"""

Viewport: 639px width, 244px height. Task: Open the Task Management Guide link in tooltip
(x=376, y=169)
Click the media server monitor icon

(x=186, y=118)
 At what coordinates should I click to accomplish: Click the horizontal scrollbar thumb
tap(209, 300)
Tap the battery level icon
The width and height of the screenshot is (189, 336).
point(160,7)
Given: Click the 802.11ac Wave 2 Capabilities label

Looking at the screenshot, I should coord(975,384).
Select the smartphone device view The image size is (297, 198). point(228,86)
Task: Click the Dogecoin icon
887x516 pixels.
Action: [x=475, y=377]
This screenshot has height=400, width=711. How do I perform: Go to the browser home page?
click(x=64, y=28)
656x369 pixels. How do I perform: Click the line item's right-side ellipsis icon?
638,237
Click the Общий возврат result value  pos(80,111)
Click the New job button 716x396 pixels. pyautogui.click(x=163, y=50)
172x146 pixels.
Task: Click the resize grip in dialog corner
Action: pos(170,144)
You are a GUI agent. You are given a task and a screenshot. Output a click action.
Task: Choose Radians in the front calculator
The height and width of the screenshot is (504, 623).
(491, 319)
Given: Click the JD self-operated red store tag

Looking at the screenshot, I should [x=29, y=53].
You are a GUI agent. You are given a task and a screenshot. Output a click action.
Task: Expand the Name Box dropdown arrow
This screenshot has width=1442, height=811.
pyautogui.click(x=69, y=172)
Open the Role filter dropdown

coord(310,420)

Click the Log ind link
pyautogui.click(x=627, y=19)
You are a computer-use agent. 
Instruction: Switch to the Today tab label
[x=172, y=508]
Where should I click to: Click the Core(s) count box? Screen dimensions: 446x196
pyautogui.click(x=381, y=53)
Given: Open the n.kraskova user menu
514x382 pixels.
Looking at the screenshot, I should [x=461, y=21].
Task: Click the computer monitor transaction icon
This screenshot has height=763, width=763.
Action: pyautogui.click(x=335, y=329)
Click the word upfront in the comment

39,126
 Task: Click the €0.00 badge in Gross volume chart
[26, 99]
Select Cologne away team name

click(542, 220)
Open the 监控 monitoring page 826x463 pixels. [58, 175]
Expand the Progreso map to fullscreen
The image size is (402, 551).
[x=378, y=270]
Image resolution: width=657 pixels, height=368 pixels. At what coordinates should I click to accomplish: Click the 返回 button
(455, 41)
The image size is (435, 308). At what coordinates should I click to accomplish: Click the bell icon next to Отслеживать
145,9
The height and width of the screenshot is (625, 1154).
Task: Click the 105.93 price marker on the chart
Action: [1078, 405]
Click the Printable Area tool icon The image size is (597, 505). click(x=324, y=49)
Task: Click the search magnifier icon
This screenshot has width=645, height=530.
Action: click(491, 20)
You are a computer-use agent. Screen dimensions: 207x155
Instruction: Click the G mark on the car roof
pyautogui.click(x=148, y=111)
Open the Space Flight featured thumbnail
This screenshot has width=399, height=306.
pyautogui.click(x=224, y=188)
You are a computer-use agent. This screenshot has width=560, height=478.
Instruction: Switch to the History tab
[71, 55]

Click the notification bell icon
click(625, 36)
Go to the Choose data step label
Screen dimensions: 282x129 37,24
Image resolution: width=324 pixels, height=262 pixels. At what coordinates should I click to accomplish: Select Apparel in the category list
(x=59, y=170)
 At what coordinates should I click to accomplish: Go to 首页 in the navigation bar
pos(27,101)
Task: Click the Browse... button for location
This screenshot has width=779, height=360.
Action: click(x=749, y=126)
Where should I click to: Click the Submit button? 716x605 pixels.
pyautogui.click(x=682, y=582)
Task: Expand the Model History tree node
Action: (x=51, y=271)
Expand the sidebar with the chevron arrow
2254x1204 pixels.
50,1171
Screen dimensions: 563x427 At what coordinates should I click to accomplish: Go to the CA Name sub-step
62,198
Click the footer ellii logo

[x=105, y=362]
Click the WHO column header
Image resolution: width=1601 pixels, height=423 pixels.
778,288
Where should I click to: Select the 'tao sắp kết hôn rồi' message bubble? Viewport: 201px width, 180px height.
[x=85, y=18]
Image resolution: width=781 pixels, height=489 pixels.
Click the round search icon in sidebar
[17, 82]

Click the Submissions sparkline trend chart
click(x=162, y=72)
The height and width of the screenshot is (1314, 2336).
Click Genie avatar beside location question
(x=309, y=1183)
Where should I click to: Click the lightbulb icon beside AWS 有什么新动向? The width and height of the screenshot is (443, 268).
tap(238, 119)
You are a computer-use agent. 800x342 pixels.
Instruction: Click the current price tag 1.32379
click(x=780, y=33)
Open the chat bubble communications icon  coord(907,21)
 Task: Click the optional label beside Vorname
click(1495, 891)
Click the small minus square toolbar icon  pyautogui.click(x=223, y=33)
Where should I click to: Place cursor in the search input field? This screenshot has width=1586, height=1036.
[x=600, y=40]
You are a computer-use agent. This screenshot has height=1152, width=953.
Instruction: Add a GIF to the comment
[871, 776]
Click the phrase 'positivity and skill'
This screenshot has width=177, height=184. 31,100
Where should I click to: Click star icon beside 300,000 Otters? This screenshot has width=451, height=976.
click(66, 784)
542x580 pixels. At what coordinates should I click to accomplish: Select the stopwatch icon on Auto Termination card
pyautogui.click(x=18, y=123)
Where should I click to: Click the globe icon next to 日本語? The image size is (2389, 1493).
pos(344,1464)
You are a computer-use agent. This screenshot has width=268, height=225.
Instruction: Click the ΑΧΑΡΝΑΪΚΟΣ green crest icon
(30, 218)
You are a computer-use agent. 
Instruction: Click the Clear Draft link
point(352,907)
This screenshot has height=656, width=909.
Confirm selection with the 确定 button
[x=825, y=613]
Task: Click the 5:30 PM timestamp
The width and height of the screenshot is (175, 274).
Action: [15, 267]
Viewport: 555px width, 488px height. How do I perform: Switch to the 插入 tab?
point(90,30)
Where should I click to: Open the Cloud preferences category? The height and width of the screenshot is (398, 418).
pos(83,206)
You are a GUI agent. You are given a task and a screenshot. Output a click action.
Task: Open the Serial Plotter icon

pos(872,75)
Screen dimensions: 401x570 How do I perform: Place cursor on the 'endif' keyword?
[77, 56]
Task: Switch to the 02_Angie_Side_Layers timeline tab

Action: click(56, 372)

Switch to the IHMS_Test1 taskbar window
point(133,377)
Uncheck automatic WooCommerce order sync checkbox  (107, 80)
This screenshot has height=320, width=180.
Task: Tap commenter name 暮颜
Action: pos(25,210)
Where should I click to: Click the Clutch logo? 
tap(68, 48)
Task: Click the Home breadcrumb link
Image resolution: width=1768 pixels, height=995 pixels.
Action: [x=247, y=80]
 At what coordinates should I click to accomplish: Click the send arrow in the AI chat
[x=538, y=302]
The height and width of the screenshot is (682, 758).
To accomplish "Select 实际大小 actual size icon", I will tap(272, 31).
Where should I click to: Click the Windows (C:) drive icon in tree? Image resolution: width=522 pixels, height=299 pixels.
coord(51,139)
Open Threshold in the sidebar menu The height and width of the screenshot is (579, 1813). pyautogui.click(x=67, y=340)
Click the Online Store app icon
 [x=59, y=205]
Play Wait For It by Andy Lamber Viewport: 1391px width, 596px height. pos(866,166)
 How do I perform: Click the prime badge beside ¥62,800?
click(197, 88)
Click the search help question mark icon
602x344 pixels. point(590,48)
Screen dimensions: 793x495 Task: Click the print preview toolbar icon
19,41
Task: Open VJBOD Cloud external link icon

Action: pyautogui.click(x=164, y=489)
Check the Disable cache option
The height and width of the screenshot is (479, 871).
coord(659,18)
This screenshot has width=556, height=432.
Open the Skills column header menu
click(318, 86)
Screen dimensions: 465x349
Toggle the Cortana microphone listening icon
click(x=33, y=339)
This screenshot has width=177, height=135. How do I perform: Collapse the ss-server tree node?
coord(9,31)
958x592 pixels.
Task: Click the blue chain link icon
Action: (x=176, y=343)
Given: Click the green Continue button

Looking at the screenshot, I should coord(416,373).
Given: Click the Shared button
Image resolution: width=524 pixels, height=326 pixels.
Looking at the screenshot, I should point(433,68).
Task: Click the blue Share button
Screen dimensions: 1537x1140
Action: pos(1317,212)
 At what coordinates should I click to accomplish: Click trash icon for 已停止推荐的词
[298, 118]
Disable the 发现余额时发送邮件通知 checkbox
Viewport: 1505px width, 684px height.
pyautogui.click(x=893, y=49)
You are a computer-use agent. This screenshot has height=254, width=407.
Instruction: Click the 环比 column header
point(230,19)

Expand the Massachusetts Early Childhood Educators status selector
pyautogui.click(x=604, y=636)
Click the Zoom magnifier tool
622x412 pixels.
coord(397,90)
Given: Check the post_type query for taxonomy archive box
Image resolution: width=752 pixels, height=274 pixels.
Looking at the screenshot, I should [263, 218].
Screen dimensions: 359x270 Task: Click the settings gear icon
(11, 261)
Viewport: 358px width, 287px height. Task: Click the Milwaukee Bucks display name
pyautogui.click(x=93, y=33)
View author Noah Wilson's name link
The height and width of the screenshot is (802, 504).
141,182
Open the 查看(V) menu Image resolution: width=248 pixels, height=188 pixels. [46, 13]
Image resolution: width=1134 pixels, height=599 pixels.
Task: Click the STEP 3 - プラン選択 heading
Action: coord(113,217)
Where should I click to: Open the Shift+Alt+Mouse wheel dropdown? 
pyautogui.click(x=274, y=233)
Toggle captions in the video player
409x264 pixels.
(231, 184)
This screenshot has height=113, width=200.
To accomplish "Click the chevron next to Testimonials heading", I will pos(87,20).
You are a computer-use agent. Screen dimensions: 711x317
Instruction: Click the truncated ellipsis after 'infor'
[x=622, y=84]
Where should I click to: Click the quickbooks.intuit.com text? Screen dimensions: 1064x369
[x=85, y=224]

"""

### DIRECTIONS FOR THIS TASK:
Put every line from the one containing "Where should I click to: Open the Shift+Alt+Mouse" through the end of the items into a JSON list of strings, one string per line, leaving out blank lines.

### TASK ANSWER:
[
  "Where should I click to: Open the Shift+Alt+Mouse wheel dropdown? ",
  "pyautogui.click(x=274, y=233)",
  "Toggle captions in the video player",
  "409x264 pixels.",
  "(231, 184)",
  "This screenshot has height=113, width=200.",
  "To accomplish \"Click the chevron next to Testimonials heading\", I will pos(87,20).",
  "You are a computer-use agent. Screen dimensions: 711x317",
  "Instruction: Click the truncated ellipsis after 'infor'",
  "[x=622, y=84]",
  "Where should I click to: Click the quickbooks.intuit.com text? Screen dimensions: 1064x369",
  "[x=85, y=224]"
]